En 2012, l’arrivée au pouvoir de Xi Jing Ping en Chine, et le retour de Vladimir Poutine à la tête de la Russie marquent la bascule de la géostratégie mondiale. « La géopolitique du 20ème siècle était continentale, celle du 21ème siècle sera maritime ».
Après la mondialisation « heureuse » née de l’ouverture de la Chine dans les années 90, jusqu’à 2012, nous sommes entrés dans une période de démondialisation où la sécurité devient primordiale, avec le découplage de la géopolitique et de la géoéconomie pour un certain temps. C’est la nouvelle donne mondiale.
Les tentatives de territorialisation des mers par un certain nombre d’acteurs, le renforcement de la vulnérabilité des « artères », câbles, gazoducs, pipelines, la personnalisation des trafics de drogues et d’humains utilisés comme armes, et en complément des enjeux conflictuels pour des raisons climatiques, comme ont fait les Russes en plantant au fond du pôle Nord leur drapeau. Tout cela entraîne un réarmement naval en cours impressionnant avec bien entendu la Chine, mais également l’Inde, l’Indonésie, etc. Qui nous fait entrer dans une phase d’accélération des risques.
À la question de Thibault Teillard, « N’a-t-on pas été trop loin dans la géoéconomie, en nous mettant nous-mêmes en situation de vulnérabilité en n’ayant pas les moyens de nous défendre en cas de rupture des chaînes logistiques ? », Jean-Yves Le Drian répond : « On s’adapte et on a les moyens d’y remédier », car maintenant la sécurité prime sur la géoéconomie. On commence à reparler de droits de douane et d’un retour à une forme de protectionnisme qui suppose une prise en compte par les acteurs de la sécurité.
L’Impact de l’élection de Donald Trump ?
« Je suis un des rares à avoir fréquenté Trump durant quatre années. Je ne confonds pas l’isolationnisme américain et le renoncement à des capacités navales américaines. Trump c’est America first, avec les USA centrés sur leurs propres intérêts perçus à court terme. Mais on n’imagine pas les Américains se priver de la sécurité des flux maritimes ».

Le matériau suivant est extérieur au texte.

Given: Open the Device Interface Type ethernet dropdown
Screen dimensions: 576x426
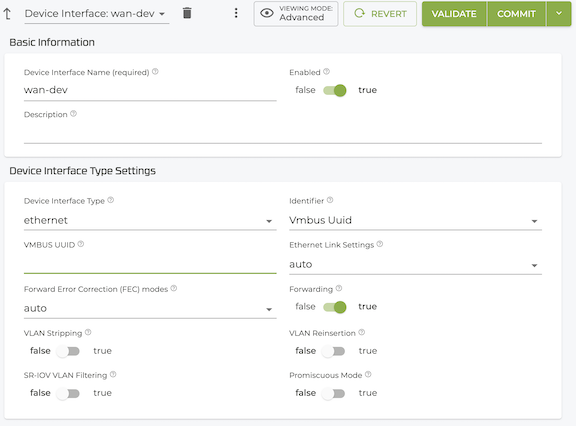Looking at the screenshot, I should point(150,220).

« Trump est un homme de deals, de coups… qui ne marchent pas tous ». Indirectement les Américains font passer le message que les Européens ont intérêt à prendre leur destin en main, sinon ils sortent de l’Histoire. On évite de la jouer perso dans tous les domaines qui conduiraient à la dislocation. C’est un enjeu de génération majeure qui passe par notre propre stratégie européenne, même à l’intérieur de l’Alliance atlantique. Nos intérêts ne sont pas toujours les mêmes que ceux des USA, en raison de notre configuration géographique, de notre histoire et des intérêts économiques divergents, en particulier pour l’énergie. Les marines en Europe peuvent jouer un rôle de précurseur, car nous avons des eaux, des intérêts communs et l’habitude de travailler ensemble sur des opérations.
En matière de sécurité collective, il faut renforcer les liens avec les Britanniques, « les Anglais ont été déçus de la période Trump 1 ». Il faut se placer en capacité d’agir en situation autonome. En Europe nous produisons nous-mêmes nos navires, mais nous sommes très nombreux à le faire. Il faudrait une concentration des chantiers navals dans le militaire. Rechercher les convergences en capacités militaires.
Questionné sur le Liban, Jean-Yves Le Drian s’est félicité de l’accord sur la délimitation de la frontière maritime entre Israël et le Liban grâce à la médiation de France et des États-Unis. L’élément important est la découverte de gisements de gaz dans la zone. À cette heure, les conditions pour avoir un accord de paix entre Israël et le Liban, il faut un président libanais qui n’existe pas, pas de volonté d’Israël et un engagement diplomatique international où la France apportera sa contribution.